Судьба Валерия Даниловича Мельникова действительно полностью определялась сидевшей передо мной Алиной Сергеевной Грибовой, так что я лишь пожал плечами – мне как решателю судеб делать в этом случае было нечего.
– Фиксировано, – повторил я. – Но учтите, вам предстоят неприятные часы. Дело в том, что вы убьете не образ этого человека в себе, а его физическую оболочку в мире, поскольку связь этих сущностей однозначна. Не я ее определяю, и я не могу присудить вам иное решение.
Алина кивнула, она приняла мой вердикт, а я подумал, что поступаю неправильно. Нужно было иначе. Как иначе и почему? – на эти вопросы я не только не смог бы ответить, я их и задавать не должен был, а потому нахмурился и под столом положил одну ногу на другую – той, что была навесу, легче было испытывать становившуюся уже невозможной боль от впившегося в щиколотку задника туфель.

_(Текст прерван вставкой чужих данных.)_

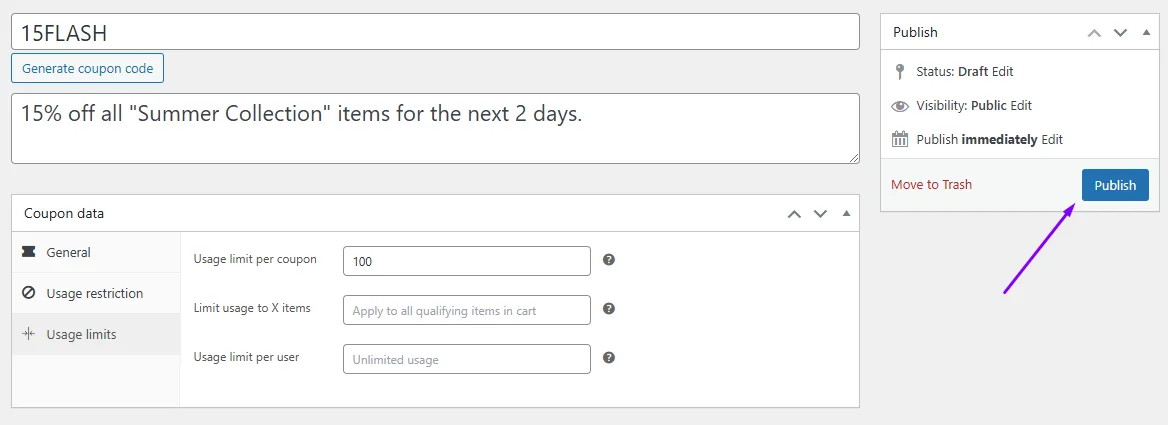The image size is (1168, 425).
Task: Open the Usage restriction tab
Action: point(96,293)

Алина еще раз кивнула, хотя должна была произнести стандартную фразу оглашения приговора, но сегодня все происходило не так, как обычно, и я оставил нарушение регламента без последствий.
Образ приговоренного исчез, будто замазанный темной краской, Алина продолжала сидеть и смотреть на меня взглядом, который с каждым мгновением становился все более призывным, все более жарким, все более…
Прошла вечность, прежде чем мне удалось встать из будто прилепившегося ко мне кресла, обогнуть длинный, как береговая линия континента, стол, подойти к Алине, протянуть к ней руки – две руки, хотя мне казалось, что их у меня миллион, я чувствовал себя многоруким Шивой, не знавшим, как распорядиться спутавшимися конечностями, – и прошептать:
– Господи! Это ты… Как ты здесь… Где мы? И кто я?
Должно быть, я и этих вопросов не должен был задавать – об этом мне напомнили туфли, сжавшие щиколотки с такой силой, что я едва не повис на руках Алины.
– Бедный, – прошептала она. – Как тебе было трудно это решить. Ты не мог иначе, верно?
– Что иначе?
– Сейчас, – сказала она, – садись, я сейчас все сделаю…
И я сел в кресло – мое кресло, оказавшееся каким-то образом рядом, Алина опустилась на колени и принялась расшнуровывать мне туфли, медленно и методично – сначала один, потому другой, и, наконец, стянула их с моих ног. Я окончательно пришел в себя и в полном недоумении огляделся по сторонам.
– Где мы? – спросил я. – Что все это значит?
Наши лица оказались на одном уровне, и наши губы тоже, и на несколько долгих минут разговор прервался, да и мир, нас окружавший, прервался тоже, а там, где длился наш поцелуй, не было ни времени, ни привычного пространства, и потому я лишь тогда получил возможность вновь воспринимать окружающее, когда Алина поднялась на ноги, отряхивая с колен несуществующую пыль.
Я тоже поднялся, стоять босиком на холодном полу было чертовски приятно, будто в меня снизу накачивали энергию – как питательные вещества в ствол старого дерева.
– Ты решил, чтобы Валера умер, – сказала Алина, глядя мне в глаза, – и я понимаю, что ты здесь ни при чем. Но что же нам с тобой теперь делать… там?
– Не знаю, – искренне сказал я. – Понятия не имею, что нам делать здесь, потому что не представляю, что с нами происходит. Я был с тобой в Москве, потом оказался в Кацрине, меня будто оторвали от тебя силой и вышвырнули… А потом сидел перед компьютером…
– Это детали, – прервала меня Алина. – Почему ты спрашиваешь о том, что сам знаешь?